Nota publicada: 2026-07-09
México se prepara para abrir una discusión sobre la regulación de la inteligencia artificial, las plataformas digitales y las redes sociales, un debate que podría definir cómo enfrentar los riesgos tecnológicos sin limitar derechos fundamentales como la libertad de expresión y el acceso a la información.
Uno de los temas centrales es la protección de niñas, niños y adolescentes. La presidenta Claudia Sheinbaum ha señalado su preocupación por el impacto de las redes sociales en la salud mental de los menores y por las dinámicas de dependencia que pueden generar algunas plataformas. El asunto ya es discutido en distintos países, donde se han impulsado restricciones de acceso por edad y mayores obligaciones para las empresas tecnológicas.
La inteligencia artificial representa otro desafío. México deberá analizar quién controla estos sistemas, cómo se desarrollan, qué riesgos generan y bajo qué condiciones podrían regularse. La experiencia internacional muestra que es posible establecer normas basadas en niveles de riesgo, como ocurre con el modelo adoptado por la Unión Europea para determinadas aplicaciones de IA.

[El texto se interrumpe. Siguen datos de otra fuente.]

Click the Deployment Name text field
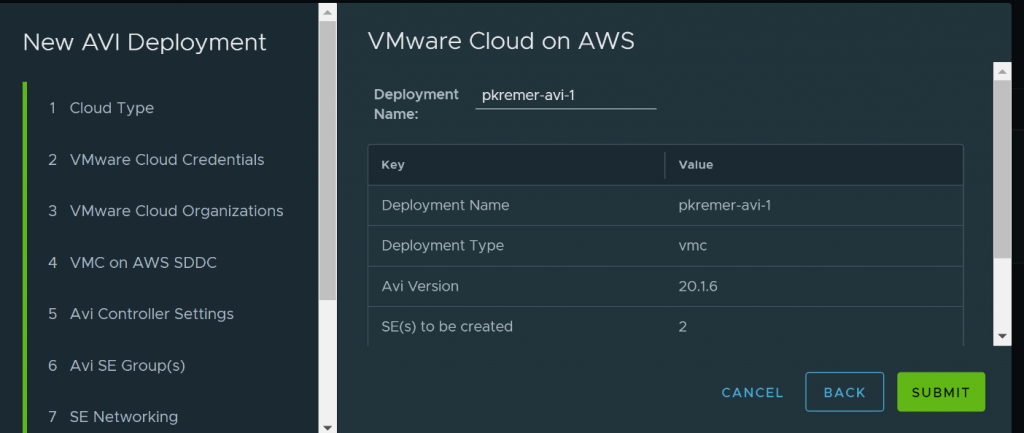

Sin embargo, la regulación también abre una preocupación legítima: evitar que el combate contra la desinformación se convierta en un mecanismo para censurar opiniones, críticas o contenidos incómodos para el poder. Conceptos como “noticias falsas”, “uso indebido” o “contenido dañino” necesitan definiciones claras, controles institucionales y garantías suficientes para impedir interpretaciones arbitrarias.

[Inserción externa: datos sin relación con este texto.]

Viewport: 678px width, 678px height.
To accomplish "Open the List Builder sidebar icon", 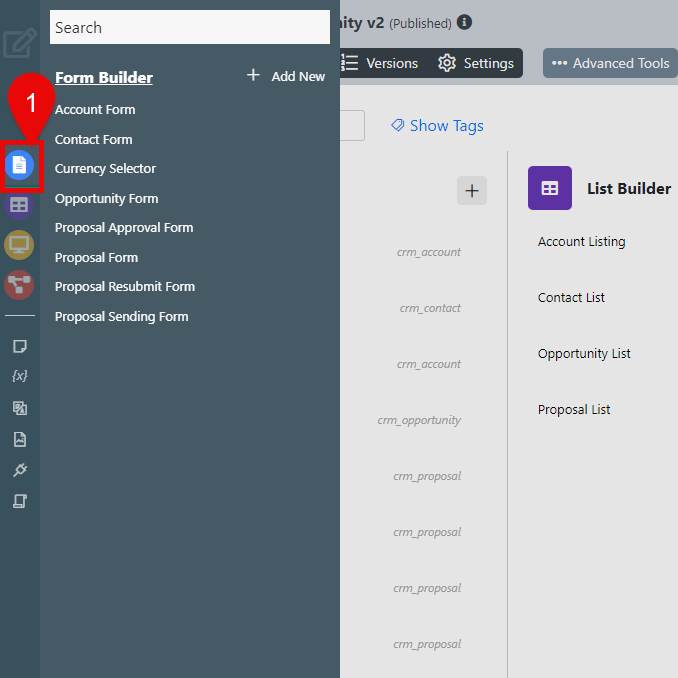I will (x=20, y=205).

El reto será encontrar un equilibrio. Proteger a menores, exigir responsabilidad a las plataformas y establecer límites para usos peligrosos de la IA son objetivos relevantes, pero cualquier legislación deberá preservar la libertad de expresión, el periodismo crítico, la pluralidad y el derecho de la ciudadanía a cuestionar a las autoridades.

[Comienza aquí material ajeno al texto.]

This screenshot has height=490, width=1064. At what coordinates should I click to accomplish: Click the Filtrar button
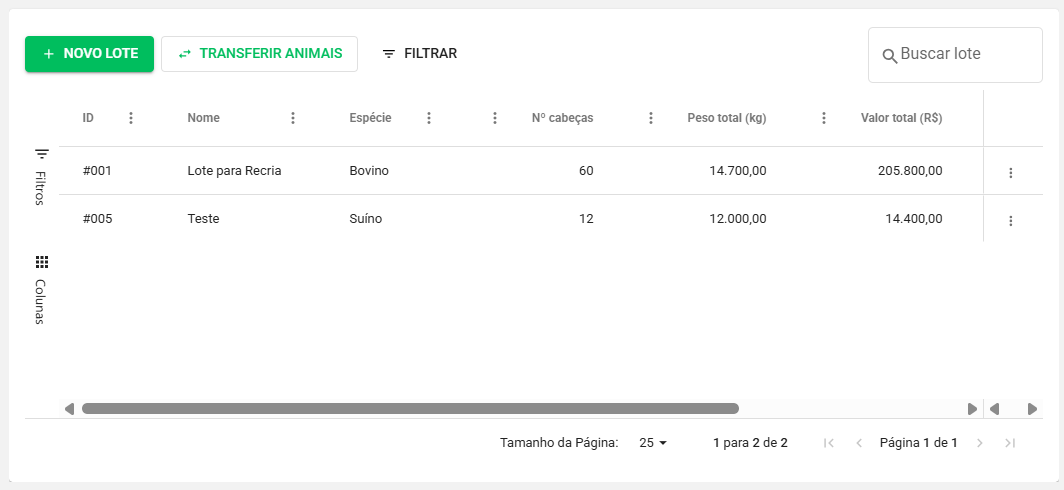(420, 54)
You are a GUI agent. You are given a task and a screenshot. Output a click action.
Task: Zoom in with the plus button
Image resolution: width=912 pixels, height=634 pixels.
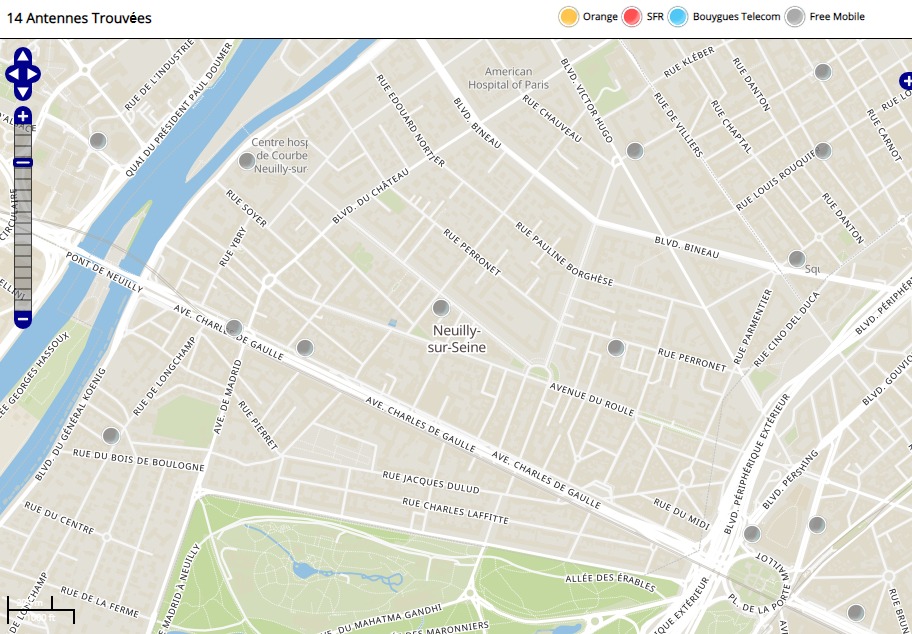tap(23, 116)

Por ello, una regulación tecnológica responsable requiere una discusión abierta con especialistas, universidades, organizaciones civiles, periodistas, empresas, desarrolladores y usuarios. No basta con realizar foros: las distintas voces deben influir realmente en las decisiones finales.
México tiene la oportunidad de construir reglas modernas para una era dominada por algoritmos, inteligencia artificial y plataformas globales. Pero el éxito dependerá de que la regulación proteja a las personas sin convertirse en una herramienta de control sobre la conversación pública.